Think what you do and why, don't just do because you can.
 

SheWhoSeesYou

New Member
If a giant alien whose size, intelligence, and perception was 1000x ours came to earth and was bored and decided to plant his foot on NYC to stir things up, I'm sure that I'd be waving my arms desperately to be noticed and think life unfair and that the alien was a giant jerk.

But if I were a giant alien on another race's planet, I'd probably do the same.... I'd watch them for a while, get bored after an hour, see what they do when I crush some of their towns. And I'd probably be just as indifferent to the tiny aliens waving up at me with their pleas . No one (at least nobody who mattered) would ever find out or punish me for it.

By this logic, you admit that you are a giant jerk. Correct? If you were a giant on another races planet how do you know you would do the same thing? YOU would no longer be YOU. And how do you know aliens would share your lack of empathy, or that an alien would have individual thought and not think and act as a whole unit as the ants do. Ah, but if you were out visiting another planet then you must be thinking and acting individually.
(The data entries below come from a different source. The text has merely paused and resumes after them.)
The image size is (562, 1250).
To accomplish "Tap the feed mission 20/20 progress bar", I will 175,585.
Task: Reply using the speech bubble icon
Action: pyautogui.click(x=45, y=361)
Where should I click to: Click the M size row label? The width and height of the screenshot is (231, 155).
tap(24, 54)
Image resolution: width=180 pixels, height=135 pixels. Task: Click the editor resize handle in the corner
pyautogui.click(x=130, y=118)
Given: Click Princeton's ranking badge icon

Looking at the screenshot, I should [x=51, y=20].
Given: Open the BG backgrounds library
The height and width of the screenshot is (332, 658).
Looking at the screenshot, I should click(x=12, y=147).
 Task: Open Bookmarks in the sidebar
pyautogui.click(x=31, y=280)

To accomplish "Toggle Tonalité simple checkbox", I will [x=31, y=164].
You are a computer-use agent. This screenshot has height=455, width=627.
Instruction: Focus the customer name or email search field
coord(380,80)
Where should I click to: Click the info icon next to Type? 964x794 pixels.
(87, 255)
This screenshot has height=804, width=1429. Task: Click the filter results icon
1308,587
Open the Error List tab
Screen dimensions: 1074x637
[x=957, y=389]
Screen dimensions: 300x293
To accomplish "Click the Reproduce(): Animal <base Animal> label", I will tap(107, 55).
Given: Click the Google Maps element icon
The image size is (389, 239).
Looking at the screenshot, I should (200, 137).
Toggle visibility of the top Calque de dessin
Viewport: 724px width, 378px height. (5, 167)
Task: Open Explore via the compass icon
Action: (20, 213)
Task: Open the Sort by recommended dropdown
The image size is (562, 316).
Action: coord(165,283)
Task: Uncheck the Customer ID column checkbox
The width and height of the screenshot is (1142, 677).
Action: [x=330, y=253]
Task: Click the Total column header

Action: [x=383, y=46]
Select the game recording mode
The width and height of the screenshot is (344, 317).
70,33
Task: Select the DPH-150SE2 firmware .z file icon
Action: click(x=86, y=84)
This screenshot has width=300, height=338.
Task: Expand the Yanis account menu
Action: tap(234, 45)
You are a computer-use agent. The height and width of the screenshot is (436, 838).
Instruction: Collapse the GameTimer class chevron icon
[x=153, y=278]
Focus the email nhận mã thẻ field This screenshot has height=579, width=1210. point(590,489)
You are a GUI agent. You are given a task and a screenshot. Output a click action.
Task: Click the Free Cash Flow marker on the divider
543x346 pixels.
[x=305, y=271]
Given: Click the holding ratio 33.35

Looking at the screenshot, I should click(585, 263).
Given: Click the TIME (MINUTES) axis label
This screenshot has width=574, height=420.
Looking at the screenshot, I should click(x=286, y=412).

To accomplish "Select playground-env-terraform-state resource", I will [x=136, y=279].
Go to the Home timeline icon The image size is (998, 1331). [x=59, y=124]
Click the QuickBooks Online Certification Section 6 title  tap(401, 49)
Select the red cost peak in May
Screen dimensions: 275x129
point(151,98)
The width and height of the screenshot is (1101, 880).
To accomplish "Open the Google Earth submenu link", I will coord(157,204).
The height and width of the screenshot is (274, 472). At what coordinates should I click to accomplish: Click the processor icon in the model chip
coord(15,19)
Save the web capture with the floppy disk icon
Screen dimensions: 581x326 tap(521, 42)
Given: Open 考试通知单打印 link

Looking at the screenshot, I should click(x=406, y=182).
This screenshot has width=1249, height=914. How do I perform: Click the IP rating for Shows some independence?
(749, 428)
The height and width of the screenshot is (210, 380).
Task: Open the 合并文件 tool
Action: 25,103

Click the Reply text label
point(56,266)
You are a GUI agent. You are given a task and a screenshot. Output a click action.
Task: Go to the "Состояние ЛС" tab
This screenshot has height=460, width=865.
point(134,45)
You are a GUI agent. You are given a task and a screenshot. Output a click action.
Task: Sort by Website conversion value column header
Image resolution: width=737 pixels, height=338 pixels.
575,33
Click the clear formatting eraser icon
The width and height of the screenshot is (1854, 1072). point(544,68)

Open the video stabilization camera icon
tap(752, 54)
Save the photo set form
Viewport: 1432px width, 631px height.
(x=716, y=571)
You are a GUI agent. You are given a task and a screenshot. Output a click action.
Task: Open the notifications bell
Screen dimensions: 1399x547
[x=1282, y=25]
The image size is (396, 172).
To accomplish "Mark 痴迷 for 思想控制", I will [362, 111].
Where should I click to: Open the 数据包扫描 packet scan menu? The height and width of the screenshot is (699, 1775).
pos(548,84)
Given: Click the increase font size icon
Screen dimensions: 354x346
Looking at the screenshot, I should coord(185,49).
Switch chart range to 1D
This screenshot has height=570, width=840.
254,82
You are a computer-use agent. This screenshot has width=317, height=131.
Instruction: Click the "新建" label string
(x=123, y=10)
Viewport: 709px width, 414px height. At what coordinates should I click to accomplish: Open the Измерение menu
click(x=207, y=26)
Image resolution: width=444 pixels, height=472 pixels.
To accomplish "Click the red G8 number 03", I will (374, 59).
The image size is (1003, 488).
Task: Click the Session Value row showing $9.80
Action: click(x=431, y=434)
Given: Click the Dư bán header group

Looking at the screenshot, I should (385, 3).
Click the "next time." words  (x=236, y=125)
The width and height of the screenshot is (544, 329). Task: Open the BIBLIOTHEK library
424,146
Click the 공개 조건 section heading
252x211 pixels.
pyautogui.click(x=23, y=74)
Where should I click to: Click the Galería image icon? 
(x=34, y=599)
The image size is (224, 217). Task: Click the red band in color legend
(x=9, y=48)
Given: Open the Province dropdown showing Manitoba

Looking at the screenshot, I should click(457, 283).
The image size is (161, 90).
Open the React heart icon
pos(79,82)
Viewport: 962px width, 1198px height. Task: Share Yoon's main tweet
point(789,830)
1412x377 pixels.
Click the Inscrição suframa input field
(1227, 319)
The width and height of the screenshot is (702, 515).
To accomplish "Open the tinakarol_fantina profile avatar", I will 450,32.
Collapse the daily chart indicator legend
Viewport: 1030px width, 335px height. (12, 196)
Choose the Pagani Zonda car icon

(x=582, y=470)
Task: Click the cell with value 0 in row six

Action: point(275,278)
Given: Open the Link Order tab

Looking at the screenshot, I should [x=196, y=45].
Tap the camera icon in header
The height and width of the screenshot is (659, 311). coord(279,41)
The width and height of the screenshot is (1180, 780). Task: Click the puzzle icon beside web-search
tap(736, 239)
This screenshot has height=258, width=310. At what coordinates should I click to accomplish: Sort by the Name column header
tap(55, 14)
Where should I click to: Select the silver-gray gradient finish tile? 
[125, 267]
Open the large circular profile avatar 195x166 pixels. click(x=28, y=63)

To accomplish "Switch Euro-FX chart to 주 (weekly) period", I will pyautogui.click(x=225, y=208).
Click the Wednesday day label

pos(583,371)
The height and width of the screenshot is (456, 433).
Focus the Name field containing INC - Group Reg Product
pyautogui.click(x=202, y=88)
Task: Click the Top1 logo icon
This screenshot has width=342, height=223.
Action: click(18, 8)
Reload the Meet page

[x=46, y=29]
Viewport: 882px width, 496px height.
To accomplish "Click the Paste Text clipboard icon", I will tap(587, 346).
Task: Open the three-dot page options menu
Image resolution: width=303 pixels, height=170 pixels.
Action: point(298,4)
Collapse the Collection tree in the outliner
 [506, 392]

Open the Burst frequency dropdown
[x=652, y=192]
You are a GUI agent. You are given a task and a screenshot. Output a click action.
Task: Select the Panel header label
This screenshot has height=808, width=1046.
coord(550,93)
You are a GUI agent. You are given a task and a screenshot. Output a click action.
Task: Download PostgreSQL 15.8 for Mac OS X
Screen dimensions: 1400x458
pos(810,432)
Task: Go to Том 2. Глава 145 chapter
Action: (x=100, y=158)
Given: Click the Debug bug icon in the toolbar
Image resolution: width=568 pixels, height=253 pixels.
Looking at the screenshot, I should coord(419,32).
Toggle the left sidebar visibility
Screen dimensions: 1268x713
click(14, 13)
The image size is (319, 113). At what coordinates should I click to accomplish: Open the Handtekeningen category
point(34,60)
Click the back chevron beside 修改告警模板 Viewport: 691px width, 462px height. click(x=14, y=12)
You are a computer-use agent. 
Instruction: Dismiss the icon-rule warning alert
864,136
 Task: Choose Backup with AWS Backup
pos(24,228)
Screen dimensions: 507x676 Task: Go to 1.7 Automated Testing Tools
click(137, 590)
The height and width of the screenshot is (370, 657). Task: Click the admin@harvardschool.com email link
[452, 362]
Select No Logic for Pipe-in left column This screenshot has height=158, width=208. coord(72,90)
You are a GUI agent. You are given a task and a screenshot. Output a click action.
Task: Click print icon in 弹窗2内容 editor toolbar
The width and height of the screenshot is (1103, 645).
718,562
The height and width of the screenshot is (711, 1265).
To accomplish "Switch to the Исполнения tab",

In that case, how do you know you wouldn't be found out? I imagine interfering with another planet could be a major offense on the planet you come from. The punishment could be great.

I feel that the harm I'm causing by stepping on ants is so negligible that it doesn't bear mentioning

Does not bear mentioning? Does it not? Are you sure?
 

Thrylix

Member
By this logic, you admit that you are a giant jerk. Correct? If you were a giant on another races planet how do you know you would do the same thing? YOU would no longer be YOU. And how do you know aliens would share your lack of empathy, or that an alien would have individual thought and not think and act as a whole unit as the ants do. Ah, but if you were out visiting another planet then you must be thinking and acting individually. In that case, how do you know you wouldn't be found out? I imagine interfering with another planet could be a major offense on the planet you come from. The punishment could be great.

Well let me rephrase it. If I were still me and I somehow came across a planet of tiny little aliens that were the size of ants to me, I might not have a problem with crushing a few of their towns. They would be aliens to me: bugs. I would be me in that case. I would be a giant only in the sense that the little aliens would see me as a giant, but I would still be me.
So, how many consider you cruel?
No one I can think of.
 

SheWhoSeesYou

New Member
Well let me rephrase it. If I were still me and I somehow came across a planet of tiny little aliens that were the size of ants to me, I might not have a problem with crushing a few of their towns. They would be aliens to me: bugs. I would be me in that case. I would be a giant only in the sense that the little aliens would see me as a giant, but I would still be me.

So, basically you're replacing the ant hill with a little planet, and the ants with little aliens? Alright. Personally, I would be staring at it in awe until deciding to get more people to see what I found. I couldn't care less if you stomp on an ant hill, but if you step on this tiny "planet" of aliens I think I would be mortified...unless they're trying to bite. It's actually really hard to imagine this tiny planet though to be honest.

Few that you know would consider you cruel...Just none that you can think of. That does make sense if they decided you are cruel, they must not be in contact with you anymore. There's no point to acknowledge their existence in that case. Out of curiosity, where are you hiding them?
 

Thrylix

Member
So, basically you're replacing the ant hill with a little planet, and the ants with little aliens? Alright. Personally, I would be staring at it in awe until deciding to get more people to see what I found. I couldn't care less if you stomp on an ant hill, but if you step on this tiny "planet" of aliens I think I would be mortified...unless they're trying to bite. It's actually really hard to imagine this tiny planet though to be honest.

In the example the planet isn't tiny, the aliens and their towns are. Imagine their equivalent of Tokyo being the relative size of an anthill. You would really be mortified if such a race existed and I crushed a couple towns?